- 読解文 -
フィンチ家の庭には一族の墓が建てられていた。墓の間を練り歩きながら、エディスはフィンチ一族が自分たちにかかった呪いを本物だと信じ込むあまり、身を滅ぼしたのではないかと空想する。エディスが日記や手紙を通して追体験した記憶の持ち主たちは、それぞれ自らの身に起きた出来事を信じ込んでいた。それが到底現実には起こり得ないような荒唐無稽な現象でも、彼らは本物だと思い込み、自分が主役となる生と死の物語を作りあげた。
墓地には歴代のペットも葬られていた。フィンチ一族にとって、死は常に身近にあった。フィンチ家の屋敷はスヴェンが設計したが墓をデザインしたのはイーディで、カルビンの墓にはロケット、スヴェンの墓には鋸、モリ―の墓には猫など、それぞれにゆかりの物が彫られている。オーディンの墓は断崖の上で、そこには彼を模した石像が堂々と佇んでいた。オーディンの石像の視線の先には、高波に呑まれて座礁した初代の屋敷があり、潮が引くと顔を出すのだった。

[項目探索のエントリ]
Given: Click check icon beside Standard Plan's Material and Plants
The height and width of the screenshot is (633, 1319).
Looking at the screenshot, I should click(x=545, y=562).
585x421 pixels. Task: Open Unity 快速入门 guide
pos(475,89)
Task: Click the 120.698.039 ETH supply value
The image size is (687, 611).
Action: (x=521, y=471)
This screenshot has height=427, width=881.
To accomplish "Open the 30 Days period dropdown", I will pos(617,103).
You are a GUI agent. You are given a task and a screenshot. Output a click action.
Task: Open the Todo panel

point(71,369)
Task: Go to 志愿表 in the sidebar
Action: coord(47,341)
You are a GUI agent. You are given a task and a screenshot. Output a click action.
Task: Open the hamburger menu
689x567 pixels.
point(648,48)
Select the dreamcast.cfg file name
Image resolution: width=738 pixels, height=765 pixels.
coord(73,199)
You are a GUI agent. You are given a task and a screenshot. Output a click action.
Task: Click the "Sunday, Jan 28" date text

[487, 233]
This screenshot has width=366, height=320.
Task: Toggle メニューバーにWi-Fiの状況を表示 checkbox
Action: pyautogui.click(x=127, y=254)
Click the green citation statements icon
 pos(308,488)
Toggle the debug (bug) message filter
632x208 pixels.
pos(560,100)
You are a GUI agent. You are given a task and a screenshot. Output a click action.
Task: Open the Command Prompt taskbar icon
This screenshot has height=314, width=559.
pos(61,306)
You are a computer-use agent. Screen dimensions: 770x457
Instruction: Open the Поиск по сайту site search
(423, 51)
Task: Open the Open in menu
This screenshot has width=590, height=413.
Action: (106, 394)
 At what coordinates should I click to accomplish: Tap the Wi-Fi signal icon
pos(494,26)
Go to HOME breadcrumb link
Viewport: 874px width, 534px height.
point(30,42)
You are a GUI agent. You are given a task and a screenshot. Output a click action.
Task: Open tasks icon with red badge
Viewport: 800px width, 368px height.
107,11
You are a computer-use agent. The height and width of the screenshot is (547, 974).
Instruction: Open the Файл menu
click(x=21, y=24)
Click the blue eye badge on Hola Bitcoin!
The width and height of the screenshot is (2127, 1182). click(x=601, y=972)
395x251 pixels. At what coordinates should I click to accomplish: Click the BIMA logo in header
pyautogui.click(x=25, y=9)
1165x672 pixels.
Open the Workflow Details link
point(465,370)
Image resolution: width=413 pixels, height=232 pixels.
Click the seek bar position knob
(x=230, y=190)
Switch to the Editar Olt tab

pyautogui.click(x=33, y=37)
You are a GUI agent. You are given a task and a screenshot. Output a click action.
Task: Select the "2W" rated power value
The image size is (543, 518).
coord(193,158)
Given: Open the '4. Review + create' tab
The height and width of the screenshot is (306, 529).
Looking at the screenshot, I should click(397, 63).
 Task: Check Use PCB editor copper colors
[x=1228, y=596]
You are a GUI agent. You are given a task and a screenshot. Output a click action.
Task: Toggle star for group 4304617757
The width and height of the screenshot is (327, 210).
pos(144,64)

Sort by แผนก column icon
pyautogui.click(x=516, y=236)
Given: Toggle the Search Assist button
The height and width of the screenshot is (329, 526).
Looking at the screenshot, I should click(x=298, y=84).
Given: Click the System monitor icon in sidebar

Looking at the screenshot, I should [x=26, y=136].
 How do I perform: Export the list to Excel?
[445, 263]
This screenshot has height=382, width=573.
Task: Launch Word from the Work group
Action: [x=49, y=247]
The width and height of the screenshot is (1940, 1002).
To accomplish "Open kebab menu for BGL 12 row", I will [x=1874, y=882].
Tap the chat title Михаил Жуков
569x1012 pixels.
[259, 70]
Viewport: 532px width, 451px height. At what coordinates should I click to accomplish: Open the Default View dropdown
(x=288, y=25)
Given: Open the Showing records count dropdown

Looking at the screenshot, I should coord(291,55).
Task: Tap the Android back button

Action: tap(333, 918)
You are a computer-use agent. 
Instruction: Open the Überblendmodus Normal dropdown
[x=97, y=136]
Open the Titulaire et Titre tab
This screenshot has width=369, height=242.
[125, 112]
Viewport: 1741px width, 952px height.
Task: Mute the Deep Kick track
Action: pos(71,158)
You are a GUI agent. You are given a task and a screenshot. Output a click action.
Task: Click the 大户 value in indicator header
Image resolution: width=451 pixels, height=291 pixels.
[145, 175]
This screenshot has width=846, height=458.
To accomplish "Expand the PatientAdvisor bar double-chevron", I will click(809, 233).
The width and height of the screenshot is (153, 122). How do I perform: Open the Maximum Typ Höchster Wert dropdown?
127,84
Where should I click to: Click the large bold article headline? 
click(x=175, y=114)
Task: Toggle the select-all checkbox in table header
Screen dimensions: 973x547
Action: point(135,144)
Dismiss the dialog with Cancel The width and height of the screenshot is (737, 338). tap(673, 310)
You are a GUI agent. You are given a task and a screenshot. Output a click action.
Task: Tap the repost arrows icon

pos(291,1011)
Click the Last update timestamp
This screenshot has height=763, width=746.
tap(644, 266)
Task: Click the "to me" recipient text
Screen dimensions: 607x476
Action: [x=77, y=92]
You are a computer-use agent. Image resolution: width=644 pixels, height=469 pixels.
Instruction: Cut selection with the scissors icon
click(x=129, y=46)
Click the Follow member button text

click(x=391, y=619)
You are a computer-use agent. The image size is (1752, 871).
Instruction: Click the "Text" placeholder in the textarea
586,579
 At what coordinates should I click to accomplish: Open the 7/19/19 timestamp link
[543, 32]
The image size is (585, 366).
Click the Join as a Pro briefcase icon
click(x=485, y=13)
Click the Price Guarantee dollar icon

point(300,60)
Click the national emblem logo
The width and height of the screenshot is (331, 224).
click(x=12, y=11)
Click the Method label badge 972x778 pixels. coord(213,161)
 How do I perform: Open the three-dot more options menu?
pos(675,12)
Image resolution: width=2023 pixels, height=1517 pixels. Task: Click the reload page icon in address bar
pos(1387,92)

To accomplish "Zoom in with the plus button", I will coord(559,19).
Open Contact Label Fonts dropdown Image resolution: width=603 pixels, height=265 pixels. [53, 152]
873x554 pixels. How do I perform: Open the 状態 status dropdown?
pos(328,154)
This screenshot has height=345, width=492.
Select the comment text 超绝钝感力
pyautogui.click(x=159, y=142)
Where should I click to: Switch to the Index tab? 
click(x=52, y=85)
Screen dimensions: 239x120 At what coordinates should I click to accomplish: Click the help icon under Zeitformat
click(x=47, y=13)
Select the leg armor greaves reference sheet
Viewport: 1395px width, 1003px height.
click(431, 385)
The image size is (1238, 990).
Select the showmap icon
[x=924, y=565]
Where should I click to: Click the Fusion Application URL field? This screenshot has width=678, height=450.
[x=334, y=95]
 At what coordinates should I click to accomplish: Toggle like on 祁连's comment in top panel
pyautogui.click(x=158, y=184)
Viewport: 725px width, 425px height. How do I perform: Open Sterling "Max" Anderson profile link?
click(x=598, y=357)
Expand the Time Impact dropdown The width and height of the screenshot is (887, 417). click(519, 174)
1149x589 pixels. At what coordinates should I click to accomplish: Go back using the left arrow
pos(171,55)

- 取り組む課題 -
#1 フィンチ家の墓地の文章によると、一族の墓をデザインしたのは誰か。
#2 フィンチ家の墓地の文章を、最後の文に続けて書き進めよ。
これらのエントリはフィンチ家の墓地の文章とは関係がない。

- 練習の解答 -
#1 イーディである。

#2
イーディは死体が見付かってないバーバラやミルトンの墓も造った。ドーンの1人目の弟ガスと2人目の弟グレゴリーの墓もあった。
エディスはイーディが墓を建てる事で過去に寄り添おうとし、反対にドーンは前へ進もうとしていたと感慨を抱く。イーディもドーンも両方兄弟を亡くし、自分の子供たちが同じ運命を辿らないか怯えていた。エディスは今になって母親に聞きたい事が沢山あると述懐し、エディスが屋敷に戻ってくる事を母親が待ち望んでいたような気さえしてくる。
エディスは現在妊娠22週目だった。エディスが屋敷に帰ってきたのは、一族の身に起きた出来事を知り、やがて生まれてくる我が子にそれを伝える為だった。
庭の梯子を上ってコテージへ行ったエディスは、そこからさらにキャットウォークを伝い、再び窓から屋敷内へと戻る。エディスが新たに足を踏み入れたのはドーンの父にしてイーディの息子、サムの部屋だった。
サムの部屋には彼が狩猟で獲得したトロフィーや表彰状が沢山掲げられていた。壁や棚には動物の剥製が飾られ、床には熊の毛皮が敷かれている。サムは薄命な一族の歴史に逆らうかの如く危険に挑む、勇敢な人物だった。

サムの机の祭壇には、彼の写真やキャンドルが手向けられていた。

サムの机には封筒がおかれてる。エディスが開封すると、中から数枚の写真が出てくる。そこには死亡日のサムの身に起きた出来事が記録されていた。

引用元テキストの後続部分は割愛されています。